_Directions for this task_.
Please repeat the lines of the material below exactly, starting with the one that contains "Instruction: Click the" and ending with the last.

_Given data_.
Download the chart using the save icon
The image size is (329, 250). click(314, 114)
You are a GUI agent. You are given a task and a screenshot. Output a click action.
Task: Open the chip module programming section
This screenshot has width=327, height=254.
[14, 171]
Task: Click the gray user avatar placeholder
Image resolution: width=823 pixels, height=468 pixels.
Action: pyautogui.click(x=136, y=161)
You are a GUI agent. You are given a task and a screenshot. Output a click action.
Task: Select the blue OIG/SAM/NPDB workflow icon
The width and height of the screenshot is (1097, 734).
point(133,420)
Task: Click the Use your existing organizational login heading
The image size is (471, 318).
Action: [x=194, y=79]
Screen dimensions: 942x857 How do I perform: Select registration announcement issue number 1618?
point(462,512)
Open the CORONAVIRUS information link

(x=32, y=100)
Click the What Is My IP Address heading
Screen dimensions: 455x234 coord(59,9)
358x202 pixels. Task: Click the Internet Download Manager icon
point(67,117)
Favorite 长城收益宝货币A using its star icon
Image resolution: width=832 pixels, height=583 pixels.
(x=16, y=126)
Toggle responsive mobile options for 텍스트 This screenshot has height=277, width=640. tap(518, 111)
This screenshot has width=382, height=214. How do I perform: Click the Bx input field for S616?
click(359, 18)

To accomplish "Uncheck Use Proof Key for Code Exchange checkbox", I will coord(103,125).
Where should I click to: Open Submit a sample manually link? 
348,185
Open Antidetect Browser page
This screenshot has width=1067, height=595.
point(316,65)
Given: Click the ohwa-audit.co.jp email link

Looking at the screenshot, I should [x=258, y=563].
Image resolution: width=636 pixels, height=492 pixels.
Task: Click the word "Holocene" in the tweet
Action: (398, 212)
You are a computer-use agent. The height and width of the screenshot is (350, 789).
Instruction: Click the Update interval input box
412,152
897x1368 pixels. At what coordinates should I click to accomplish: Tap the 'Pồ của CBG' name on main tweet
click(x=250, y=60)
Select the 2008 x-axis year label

_Your response_.
Instruction: Click the Update interval input box
412,152
897x1368 pixels. At what coordinates should I click to accomplish: Tap the 'Pồ của CBG' name on main tweet
click(x=250, y=60)
Select the 2008 x-axis year label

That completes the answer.